The RDA FAIR for Research Software (FAIR4RS) WG recognized the importance of software as a scholarly output and the necessity to review and adapt the FAIR data guiding principles (Wilkinson et al.) to research software. This webinar will present the history of how the Working Group evolved, an overview of the recently published group output FAIR principles for Research Software, and the challenges and limitations identified when creating the principles for FAIR Research Software.
Attendees will learn about Research Software and the differences between software and data that lead the community to develop a separate set of FAIR guiding principles for Software. The webinar will be of interest to anyone using, creating, or studying software in a research context. Attendees should be familiar with the FAIR principles concept.
This webinar will start with an overview of the current activities related to software in the RDA community and in the scholarly ecosystem. An in-depth analysis of the recently published recommendations of the FAIR principles for Research Software made by the FAIR4RS WG will follow. We will also present challenges identified when creating the principles and the limitations of FAIR for Research Software. Finally, we will share our current activities and next steps, where we will invite webinar attendees to join the WG’s newly formed subgroups aimed at supporting adoption and governance.
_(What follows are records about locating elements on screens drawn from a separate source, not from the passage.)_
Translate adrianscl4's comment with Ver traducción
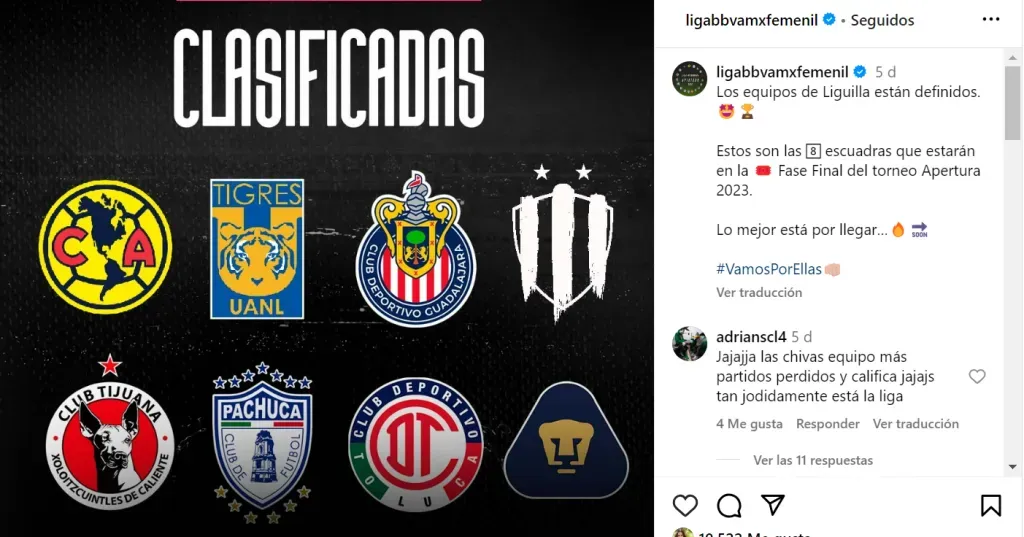This screenshot has width=1024, height=537. pyautogui.click(x=916, y=424)
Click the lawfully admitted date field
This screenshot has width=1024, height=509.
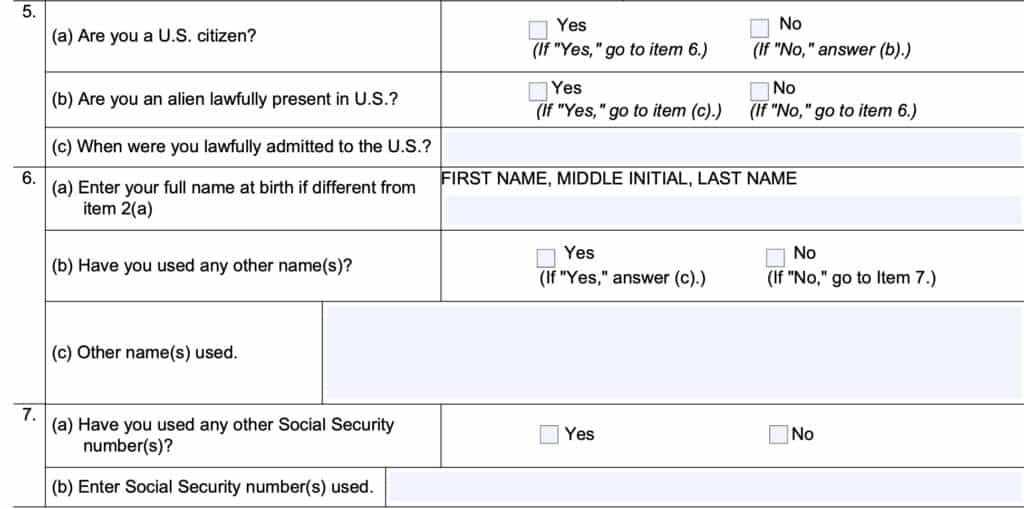pyautogui.click(x=732, y=147)

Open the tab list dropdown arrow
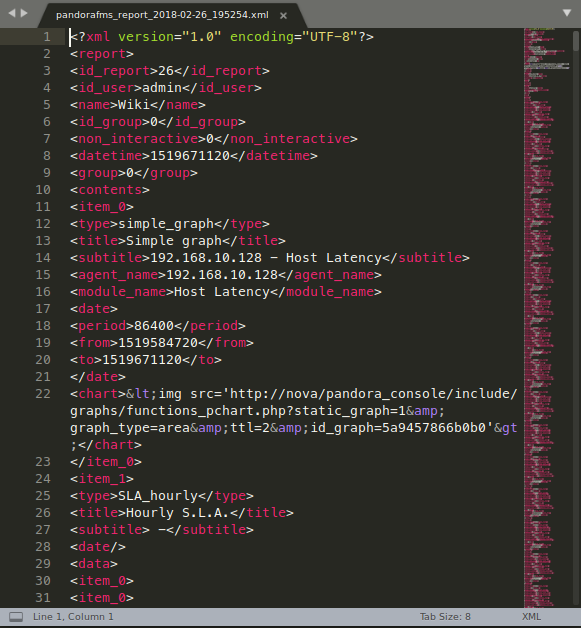pos(567,13)
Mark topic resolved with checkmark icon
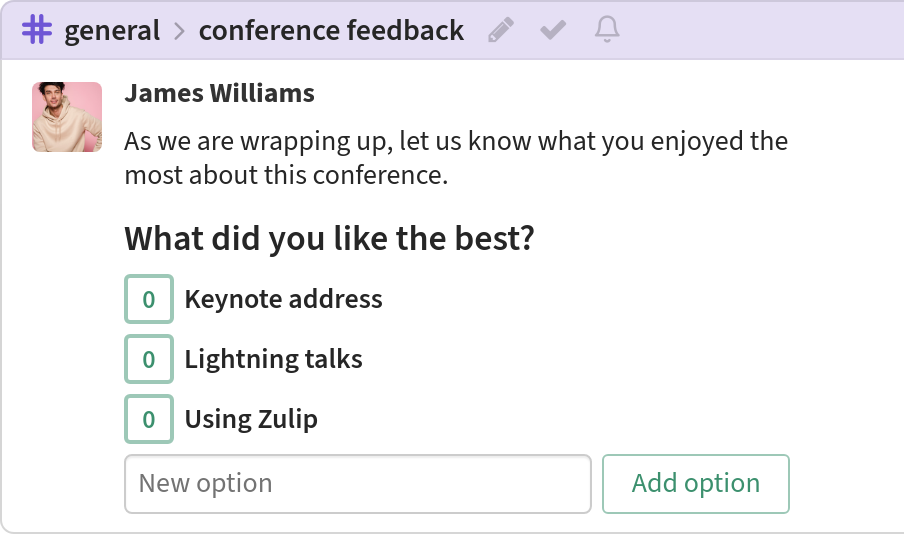Image resolution: width=904 pixels, height=538 pixels. pos(553,30)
Research software is a significant and vital component of research. It is integral to all stages of research and can play the role of a tool, a research result, or a research object. In RDA, software issues and challenges were formalized at a Birds of Feathers session at the 8th Plenary in 2017, resulting in the Software Source Code Interest Group (SSC IG). In July 2020, a new FAIR For Research Software Working Group (FAIR4RS WG) was jointly convened as a Research Data Alliance (RDA) Working Group, a FORCE11 Working Group, and a Research Software Alliance (ReSA) Taskforce, in recognition of the importance of software as a scholarly output and the necessity to review and adapt the FAIR data guiding principles (Wilikinson et al.) to research software.